Der Wasserstand des Bodensees weist im Verlauf eines Jahres typische saisonale Schwankungen auf. So treten die jahreszeitlich niedrigsten Wasserstände in der Regel im Winter auf, wenn der Niederschlag in den Alpen zumeist als Schnee fällt und die Wasserzufuhr über den Alpenrhein - einer der Hauptwasserquellen für den Bodensee - deutlich geringer ausfällt. Die höchsten Wasserstände gibt es dann im späten Frühjahr beziehungsweise im Sommer, wenn ein Großteil des im Winter gefallenen Schnees abschmilzt. Ebenfalls für einen Anstieg des Pegels sorgen schließlich die zusätzlichen Regenfälle im Einzugsgebiet des Bodensees. Zu den Hauptzuflüssen des Bodensees gehören neben dem Alpenrhein aus den Schweizer Alpen die Bregenzer Ach aus dem Bregenzer Wald, sowie die kleineren Flüsse Schussen und Argen aus Oberschwaben. Der einzige Abfluss aus dem Bodensee ist der Rhein, der bei Stein am Rhein das Seebecken verlässt und seinen Weg Richtung Nordsee fortsetzt.

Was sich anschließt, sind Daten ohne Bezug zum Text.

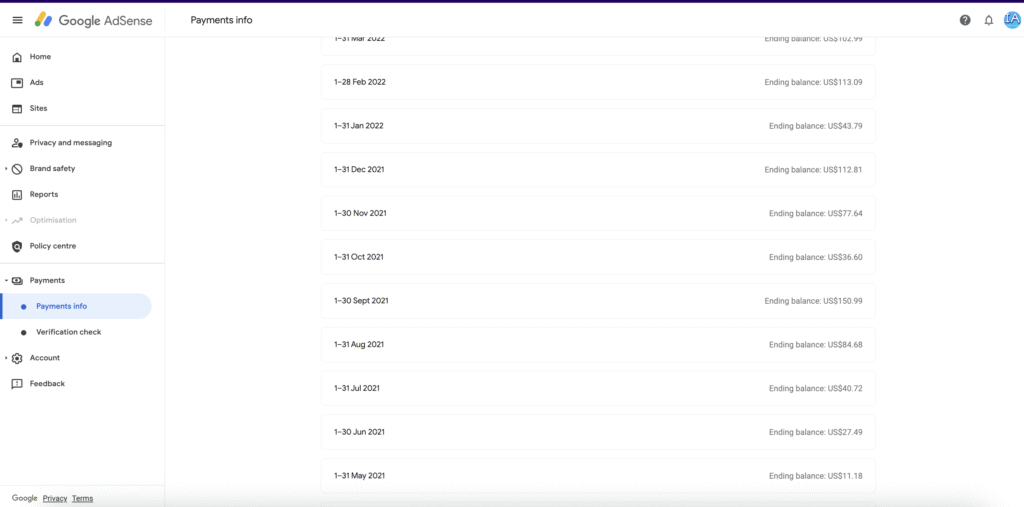Open the Sites icon in the sidebar
Screen dimensions: 1024x507
(18, 108)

In diesem Jahr gab es im Süden Deutschlands und insbesondere im Bodenseeraum bereits reichliche Niederschläge. Auf ein überdurchschnittlich nasses Frühjahr in der Bodenseeregion folgten besonders Ende Mai und im Juni wiederholt Dauerregen- beziehungsweise Starkregenereignisse. So fielen allein im Juni rund um den Bodensee um 100 mm Regen, gebietsweise waren es sogar über 200 mm.

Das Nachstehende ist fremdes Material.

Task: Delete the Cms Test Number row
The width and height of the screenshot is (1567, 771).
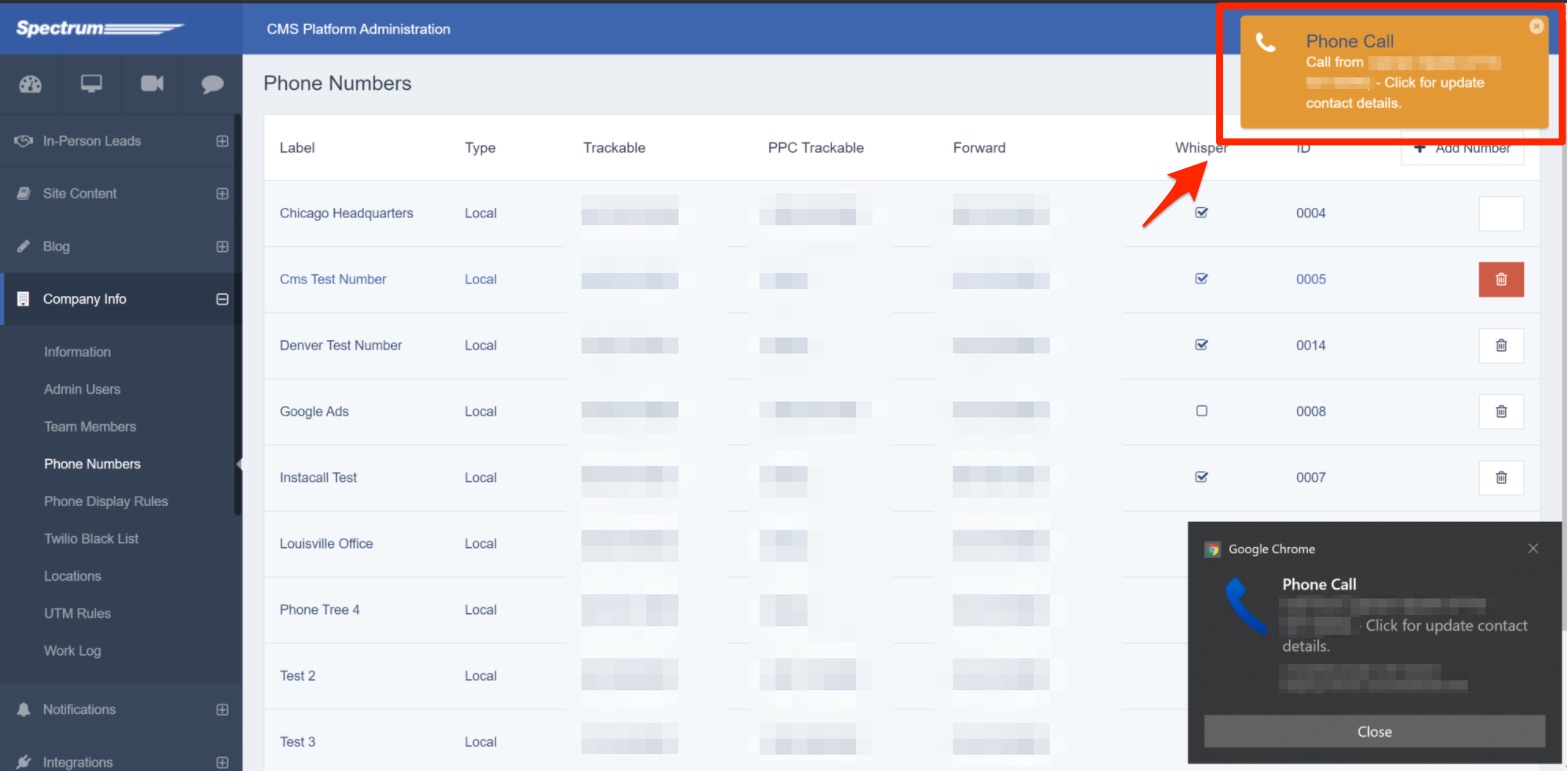Action: click(1500, 279)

Besonders hervorzuheben sind die kräftigen und teils länger anhaltenden Niederschläge am Donnerstag und Freitag vergangener Woche vor allem in den Schweizer Alpen. Ein Tief hatte dabei das Land von Südwest nach Nordost überquert und zog am Freitag bis nach Polen weiter. Dabei fielen innerhalb von 48 Stunden beispielsweise im St. Galler Rheintal zwischen 50 und 90 mm Regen. Als Folge stieg der Pegel in Konstanz innerhalb weniger Tage um etwa 50 cm an. Wenn man bedenkt, dass die Oberfläche des Sees 536 km² beträgt, entspricht dies einem Zuwachs von 268 Millionen Kubikmeter Wasser.
Das letzte große Hochwasser gab es an Pfingsten 1999. Damals stieg der Pegel innerhalb eines Tages um 47 cm an. Der See erreichte in Konstanz einen Pegelstand von 5,65 Meter. Noch höher war der Pegel nur noch im Jahr 1817, damals wurden sogar 6,23 Meter gemessen.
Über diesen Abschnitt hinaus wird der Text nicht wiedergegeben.